* _Objective_
Copy out the records from the line with "Hide Фрагмент.frw:1 using its eye icon" to the line with "tap(49, 153)", keeping every character the same. Don't include the pictures.

* _Information shown_
--- begin ---
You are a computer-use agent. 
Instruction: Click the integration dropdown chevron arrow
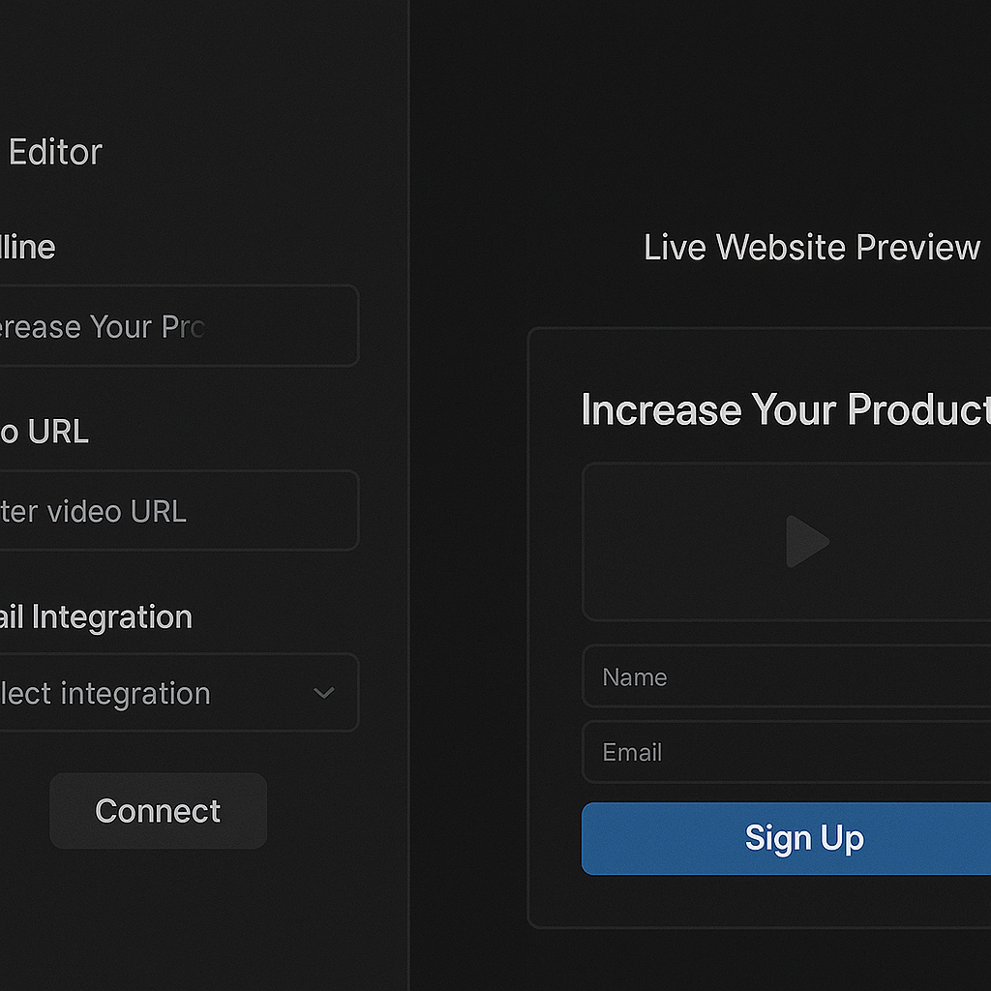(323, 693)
--- end ---
--- begin ---
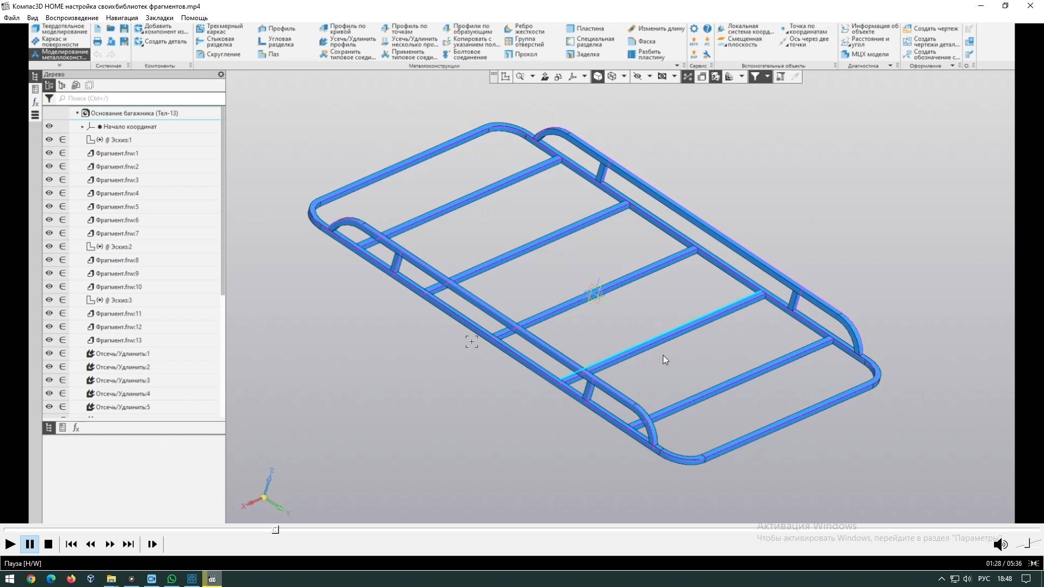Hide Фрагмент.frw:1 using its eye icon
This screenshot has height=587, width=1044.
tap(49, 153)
--- end ---
* _Correct output_
Hide Фрагмент.frw:1 using its eye icon
This screenshot has height=587, width=1044.
tap(49, 153)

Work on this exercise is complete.